A Steaming Pot of Wild Mussels
Foraging at minus tide on the Sonoma Coast
Story and photos by Cheryl Angelina Koehler

Wild mussels are a challenge to clean, so Gianoli simply steamed them along with all the barnacles and entangled seaweeds. The strained steaming water became part of a curry sauce, and the shelled mussels were added at the end.
A minus tide is a low tide that falls below the average low-water mark. It’s an ideal time to explore the ocean shoreline, and we’re here on the Sonoma Coast climbing over rocks encrusted with seaweeds, limpets, barnacles, and mussels, creeping around tidepools alive with large sea stars, tiny crabs, and sea anemones of myriad colors. The latter—a group of predatory marine invertebrates constituting the order Actiniaria—look like pulsing pebble-covered everything bagels when left exposed by the retreating water. As the sea rushes in to refill the pools, the anemones turn back into otherworldly undulating flowers. Here, as everywhere, the huge, powerful expanse of the ocean—with its dizzying array of species—seems so endless and enduring…but, in fact, it’s not. The reality of the ocean’s resources as finite and fragile was a thread woven through the conversation during this March mussels foraging class with Berkeley-based foraging and ecology company Fork in the Path.
Gathering on the ocean bluff, we learn about the foray ahead of us. Fork in the Path founder Carrie Staller introduces this outing’s leader, Ricardo Romero Gianoli, a naturalist who works as a bilingual educator with the East Bay Regional Park District. They mention some pushback that had come from a local community group about scheduling a trip that might encourage unsustainable extraction of wild mussels from their natural habitat. Would participants take more than the 10 pounds that our one-day $20 fishing licenses allow us? Would we come back surreptitiously for more mussels or divulge the location, perhaps harm the environment we were clambering through by not understanding it?

Right: Mussels intermingle with small acorn barnacles and large gooseneck barnacles, which look like dragons’ claws.

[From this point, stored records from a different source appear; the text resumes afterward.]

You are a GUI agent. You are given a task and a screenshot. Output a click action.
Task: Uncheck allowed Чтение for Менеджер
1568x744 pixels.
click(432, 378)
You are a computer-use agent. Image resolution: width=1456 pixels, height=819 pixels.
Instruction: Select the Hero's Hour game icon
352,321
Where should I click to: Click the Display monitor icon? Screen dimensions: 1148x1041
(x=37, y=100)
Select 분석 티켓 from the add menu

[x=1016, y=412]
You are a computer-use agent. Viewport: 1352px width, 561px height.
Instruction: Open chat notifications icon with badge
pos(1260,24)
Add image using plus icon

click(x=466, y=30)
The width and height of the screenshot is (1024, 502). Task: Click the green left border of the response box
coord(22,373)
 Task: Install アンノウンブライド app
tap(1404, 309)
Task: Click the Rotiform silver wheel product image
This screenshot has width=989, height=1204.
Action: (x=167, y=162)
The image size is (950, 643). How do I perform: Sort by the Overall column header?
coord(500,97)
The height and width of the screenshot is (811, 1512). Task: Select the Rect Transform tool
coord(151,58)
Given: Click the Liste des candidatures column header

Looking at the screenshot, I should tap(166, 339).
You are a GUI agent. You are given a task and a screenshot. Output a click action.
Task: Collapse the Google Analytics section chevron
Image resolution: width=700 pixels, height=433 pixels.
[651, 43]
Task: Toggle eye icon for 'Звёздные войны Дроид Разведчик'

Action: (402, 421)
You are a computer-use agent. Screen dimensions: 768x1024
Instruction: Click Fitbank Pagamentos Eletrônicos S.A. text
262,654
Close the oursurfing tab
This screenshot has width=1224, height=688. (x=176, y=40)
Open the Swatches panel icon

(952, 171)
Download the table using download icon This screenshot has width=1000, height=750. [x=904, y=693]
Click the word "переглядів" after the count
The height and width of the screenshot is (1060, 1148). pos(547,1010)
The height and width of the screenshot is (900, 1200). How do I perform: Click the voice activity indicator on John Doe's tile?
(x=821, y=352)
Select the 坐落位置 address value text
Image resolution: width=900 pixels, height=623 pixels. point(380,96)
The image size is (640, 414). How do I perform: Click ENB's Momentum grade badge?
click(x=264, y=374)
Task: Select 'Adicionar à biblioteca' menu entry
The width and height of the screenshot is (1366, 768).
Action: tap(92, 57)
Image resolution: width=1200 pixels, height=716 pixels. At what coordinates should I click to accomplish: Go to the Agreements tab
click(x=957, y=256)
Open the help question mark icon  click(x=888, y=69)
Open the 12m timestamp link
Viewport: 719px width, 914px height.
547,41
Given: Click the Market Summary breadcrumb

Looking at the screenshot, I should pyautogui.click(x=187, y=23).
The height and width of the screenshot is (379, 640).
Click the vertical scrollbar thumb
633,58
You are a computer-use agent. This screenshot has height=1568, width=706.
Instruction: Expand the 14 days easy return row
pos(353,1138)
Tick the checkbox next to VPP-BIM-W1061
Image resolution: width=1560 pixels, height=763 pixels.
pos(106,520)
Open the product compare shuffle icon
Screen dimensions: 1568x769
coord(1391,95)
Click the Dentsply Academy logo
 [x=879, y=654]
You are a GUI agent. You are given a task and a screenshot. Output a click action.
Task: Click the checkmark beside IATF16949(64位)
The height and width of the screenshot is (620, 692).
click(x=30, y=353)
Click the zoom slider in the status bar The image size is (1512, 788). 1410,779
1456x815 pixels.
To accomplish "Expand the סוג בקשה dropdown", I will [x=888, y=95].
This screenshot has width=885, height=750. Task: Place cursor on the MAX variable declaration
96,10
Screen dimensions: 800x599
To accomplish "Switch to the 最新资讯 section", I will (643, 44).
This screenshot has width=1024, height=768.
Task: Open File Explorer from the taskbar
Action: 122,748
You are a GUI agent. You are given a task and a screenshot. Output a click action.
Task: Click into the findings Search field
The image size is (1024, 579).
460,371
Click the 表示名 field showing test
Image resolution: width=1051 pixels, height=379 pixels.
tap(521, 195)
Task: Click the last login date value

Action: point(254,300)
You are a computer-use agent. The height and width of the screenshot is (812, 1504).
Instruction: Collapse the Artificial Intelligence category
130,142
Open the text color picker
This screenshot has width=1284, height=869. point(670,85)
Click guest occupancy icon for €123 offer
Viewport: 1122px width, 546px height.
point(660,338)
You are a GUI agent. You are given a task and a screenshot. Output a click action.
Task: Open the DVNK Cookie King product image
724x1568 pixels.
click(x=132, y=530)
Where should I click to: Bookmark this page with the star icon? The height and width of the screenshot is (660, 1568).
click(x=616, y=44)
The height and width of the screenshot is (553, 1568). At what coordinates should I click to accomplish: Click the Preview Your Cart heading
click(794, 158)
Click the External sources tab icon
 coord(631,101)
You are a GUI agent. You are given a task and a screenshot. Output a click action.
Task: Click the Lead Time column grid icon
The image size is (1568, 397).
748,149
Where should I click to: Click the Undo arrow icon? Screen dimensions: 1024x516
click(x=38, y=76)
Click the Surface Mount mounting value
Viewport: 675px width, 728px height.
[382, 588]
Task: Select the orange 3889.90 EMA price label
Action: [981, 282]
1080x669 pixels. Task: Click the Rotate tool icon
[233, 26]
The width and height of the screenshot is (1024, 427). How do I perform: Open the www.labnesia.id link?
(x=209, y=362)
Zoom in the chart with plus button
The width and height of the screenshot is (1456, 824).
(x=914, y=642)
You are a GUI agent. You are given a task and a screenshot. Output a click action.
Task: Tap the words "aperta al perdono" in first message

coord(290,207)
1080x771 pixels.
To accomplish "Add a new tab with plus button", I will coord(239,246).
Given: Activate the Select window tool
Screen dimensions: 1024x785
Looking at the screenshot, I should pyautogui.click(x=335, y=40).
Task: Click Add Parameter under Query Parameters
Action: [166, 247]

While gingerly climbing down the steep cliff to the tidepools, I ponder the ease of hopping over to Berkeley’s Monterey Fish Market for some perfectly delicious mussels sustainably farmed in Washington State, but that would bypass the chance to be here contemplating the watery world of Mytilus californianus (the local wild mussel) while learning about safe and responsible foraging and sharing a feast on the beach.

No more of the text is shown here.